# Text extract:
Songs of old take on a new mold.
This past Wednesday, R&B singer R. Kelly found himself in a Chicago courtroom where prosecutors presented a DVD allegedly showing Kelly and an underage victim having sex. This tape, supposedly filmed during the 1990s, adds to a long list of accusations made against the singer, spanning from criminal sexual assault by force to aggravated criminal sexual abuse. Talk of Kelly’s alleged unlawful activities has been circulating for about two decades. Nevertheless, he has only been charged with a sex crime once in Chicago and was acquitted in 2008.
News of Kelly’s alleged criminal behaviors did not seem very important to the public until a six-part documentary entitled Surviving R. Kelly aired on Lifetime in January 2019. In it several women and family members of alleged victims describe the singer’s history of sexual, mental, and physical abuse towards females. This past Father’s Day, the parents of Joycelyn Savage, who are featured in the documentary, spoke to TMZ about Savage’s relationship with Kelly and how he has made her a sex slave. They furthermore asserted that she is brainwashed. With numerous legal matters being hurled at Kelly, the dynamic between he and Savage is important to consider since she has been one of the few women supporting the singer after being in a relationship with him.
In early May 2019 Savage and Azriel Clary, who is also currently dating Kelly, were featured in an interview with CBS This Morning, where they both defended the singer. Kelly reportedly met Savage at age 19 during a concert — she is now 23 — while Kelly and Clary reportedly connected at one of his concerts when she was 17 — now 21. The singer is currently 52. Savage and Clary’s interview sparked major headlines, especially since they both asserted that their parents were to blame for using Kelly to make money and forcing them into relationships with him.
A common theme seen in Kelly’s dealings with young girls is that their family members often consider him a mentor or someone who can help advance their music careers. For example, there have been allegations that both Savage and Clary were lured by the singer with promises of helping them excel musically. Regarding the sex crime Kelly was acquitted of in 2008, which involved an underage girl in another 90s sex tape, he supposedly preyed on the victim after being introduced to her at age 12 by her aunt, who had hopes of stardom. In all three cases, the alleged victims did not accuse him of wrongdoing. Most notably, the girl suspected to be in the 90s sex tape with the singer denied her involvement. Situations such as these have led to questions about the motives of Kelly’s alleged victims, their families, and Kelly himself. If this pattern continues, Kelly may never find himself jailed in connection to a sex crime.

# Problems:
1. Answer these questions from the R. Kelly article:
(a) In what year was Kelly acquitted of a sex crime in Chicago?
(b) On which network did Surviving R. Kelly air in January 2019?
(c) How old is the singer currently?
2. Please retype the stretch of the R. Kelly article from "News of Kelly’s" through "relationship with him.".
The records have no part in any of this.

Click-target records:
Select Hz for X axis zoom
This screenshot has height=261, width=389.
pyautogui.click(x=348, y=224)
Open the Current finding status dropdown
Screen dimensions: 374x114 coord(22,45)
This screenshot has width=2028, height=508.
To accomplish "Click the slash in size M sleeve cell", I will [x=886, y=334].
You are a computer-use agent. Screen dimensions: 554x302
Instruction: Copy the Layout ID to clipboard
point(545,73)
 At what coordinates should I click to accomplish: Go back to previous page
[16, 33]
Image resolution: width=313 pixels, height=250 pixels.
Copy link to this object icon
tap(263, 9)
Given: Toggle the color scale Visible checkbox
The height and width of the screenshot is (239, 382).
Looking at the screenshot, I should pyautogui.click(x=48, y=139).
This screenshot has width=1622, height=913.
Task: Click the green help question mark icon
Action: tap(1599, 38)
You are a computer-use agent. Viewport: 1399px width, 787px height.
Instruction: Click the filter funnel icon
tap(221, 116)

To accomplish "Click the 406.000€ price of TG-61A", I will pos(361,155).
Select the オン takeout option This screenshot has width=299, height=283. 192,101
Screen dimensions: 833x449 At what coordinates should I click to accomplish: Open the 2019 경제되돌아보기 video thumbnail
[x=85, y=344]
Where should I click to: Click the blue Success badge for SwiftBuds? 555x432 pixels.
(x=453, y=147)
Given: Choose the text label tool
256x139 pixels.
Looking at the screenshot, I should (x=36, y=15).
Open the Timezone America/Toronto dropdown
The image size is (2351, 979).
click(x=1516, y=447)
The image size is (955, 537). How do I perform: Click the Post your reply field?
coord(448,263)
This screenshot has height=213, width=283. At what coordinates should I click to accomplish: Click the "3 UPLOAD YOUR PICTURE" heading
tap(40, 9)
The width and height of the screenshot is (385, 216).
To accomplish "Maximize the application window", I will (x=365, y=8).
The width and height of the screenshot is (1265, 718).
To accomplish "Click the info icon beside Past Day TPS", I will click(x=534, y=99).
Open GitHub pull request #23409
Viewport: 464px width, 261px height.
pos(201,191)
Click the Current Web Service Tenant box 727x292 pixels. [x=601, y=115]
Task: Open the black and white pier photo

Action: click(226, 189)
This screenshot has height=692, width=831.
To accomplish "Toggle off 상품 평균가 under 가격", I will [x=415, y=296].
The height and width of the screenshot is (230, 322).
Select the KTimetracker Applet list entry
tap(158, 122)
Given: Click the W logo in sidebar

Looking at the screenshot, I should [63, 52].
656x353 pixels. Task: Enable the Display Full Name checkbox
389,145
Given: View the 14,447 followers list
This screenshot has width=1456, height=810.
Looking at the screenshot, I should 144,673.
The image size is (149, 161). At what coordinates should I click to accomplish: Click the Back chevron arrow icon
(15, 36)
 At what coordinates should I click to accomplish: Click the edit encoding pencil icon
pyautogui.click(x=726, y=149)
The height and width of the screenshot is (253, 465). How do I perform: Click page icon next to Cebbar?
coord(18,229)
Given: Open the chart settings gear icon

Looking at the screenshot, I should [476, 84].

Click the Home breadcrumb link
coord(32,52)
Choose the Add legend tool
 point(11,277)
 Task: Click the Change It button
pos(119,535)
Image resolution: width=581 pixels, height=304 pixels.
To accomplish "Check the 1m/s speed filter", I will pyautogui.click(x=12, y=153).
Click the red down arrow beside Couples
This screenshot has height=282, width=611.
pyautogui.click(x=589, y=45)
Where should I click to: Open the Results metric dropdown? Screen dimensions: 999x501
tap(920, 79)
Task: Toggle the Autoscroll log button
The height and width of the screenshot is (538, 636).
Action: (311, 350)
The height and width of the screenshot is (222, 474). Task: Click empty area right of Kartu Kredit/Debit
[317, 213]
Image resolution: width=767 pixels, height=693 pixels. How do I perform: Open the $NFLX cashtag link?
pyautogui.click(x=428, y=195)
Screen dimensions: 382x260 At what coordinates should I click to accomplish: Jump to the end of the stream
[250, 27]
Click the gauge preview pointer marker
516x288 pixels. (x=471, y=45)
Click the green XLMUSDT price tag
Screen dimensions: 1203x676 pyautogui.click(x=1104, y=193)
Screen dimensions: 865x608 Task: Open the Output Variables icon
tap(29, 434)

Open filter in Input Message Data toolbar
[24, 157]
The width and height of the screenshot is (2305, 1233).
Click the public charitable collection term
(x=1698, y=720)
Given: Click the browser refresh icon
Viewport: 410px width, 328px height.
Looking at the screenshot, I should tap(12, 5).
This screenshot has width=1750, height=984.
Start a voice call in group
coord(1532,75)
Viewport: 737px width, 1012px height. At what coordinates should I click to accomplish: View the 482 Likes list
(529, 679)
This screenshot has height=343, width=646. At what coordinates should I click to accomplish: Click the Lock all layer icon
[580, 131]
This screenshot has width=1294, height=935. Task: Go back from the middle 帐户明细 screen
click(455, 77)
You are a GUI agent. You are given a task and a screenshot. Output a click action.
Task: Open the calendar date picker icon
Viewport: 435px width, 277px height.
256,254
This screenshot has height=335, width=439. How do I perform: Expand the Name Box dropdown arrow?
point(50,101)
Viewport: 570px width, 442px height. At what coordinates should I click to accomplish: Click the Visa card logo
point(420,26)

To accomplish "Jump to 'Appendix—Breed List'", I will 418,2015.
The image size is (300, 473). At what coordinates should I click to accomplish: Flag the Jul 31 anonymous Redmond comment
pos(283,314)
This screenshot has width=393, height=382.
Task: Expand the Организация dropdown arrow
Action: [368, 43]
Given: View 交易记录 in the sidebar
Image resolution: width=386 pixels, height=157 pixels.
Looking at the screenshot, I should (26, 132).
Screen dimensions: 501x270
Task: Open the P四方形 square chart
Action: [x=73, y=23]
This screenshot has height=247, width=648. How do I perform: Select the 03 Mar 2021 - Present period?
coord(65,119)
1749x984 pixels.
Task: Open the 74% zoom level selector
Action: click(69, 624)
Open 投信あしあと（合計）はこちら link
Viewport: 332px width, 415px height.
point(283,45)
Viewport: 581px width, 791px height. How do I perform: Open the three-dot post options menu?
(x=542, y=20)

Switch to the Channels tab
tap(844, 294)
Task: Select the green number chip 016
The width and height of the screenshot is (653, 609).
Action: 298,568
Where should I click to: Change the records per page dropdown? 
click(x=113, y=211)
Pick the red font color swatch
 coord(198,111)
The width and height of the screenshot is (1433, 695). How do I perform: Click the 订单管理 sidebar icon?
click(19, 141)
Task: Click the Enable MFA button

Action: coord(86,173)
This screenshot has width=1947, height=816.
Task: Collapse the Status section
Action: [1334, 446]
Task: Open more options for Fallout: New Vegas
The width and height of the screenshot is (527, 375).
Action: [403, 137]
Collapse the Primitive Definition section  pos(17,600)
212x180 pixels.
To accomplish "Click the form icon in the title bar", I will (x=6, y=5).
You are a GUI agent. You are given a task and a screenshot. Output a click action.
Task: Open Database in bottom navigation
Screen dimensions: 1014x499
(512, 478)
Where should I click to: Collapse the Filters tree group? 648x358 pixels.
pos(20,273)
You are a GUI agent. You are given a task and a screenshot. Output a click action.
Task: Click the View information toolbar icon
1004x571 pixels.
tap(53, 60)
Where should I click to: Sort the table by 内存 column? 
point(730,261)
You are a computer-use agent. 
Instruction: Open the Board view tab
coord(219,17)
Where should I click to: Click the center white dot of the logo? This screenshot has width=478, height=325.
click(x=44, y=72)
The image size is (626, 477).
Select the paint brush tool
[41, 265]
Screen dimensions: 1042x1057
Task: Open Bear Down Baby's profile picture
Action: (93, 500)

# Task-by-task answers:
1.
(a) 2008
(b) Lifetime
(c) 52

2.
News of Kelly’s alleged criminal behaviors did not seem very important to the public until a six-part documentary entitled Surviving R. Kelly aired on Lifetime in January 2019. In it several women and family members of alleged victims describe the singer’s history of sexual, mental, and physical abuse towards females. This past Father’s Day, the parents of Joycelyn Savage, who are featured in the documentary, spoke to TMZ about Savage’s relationship with Kelly and how he has made her a sex slave. They furthermore asserted that she is brainwashed. With numerous legal matters being hurled at Kelly, the dynamic between he and Savage is important to consider since she has been one of the few women supporting the singer after being in a relationship with him.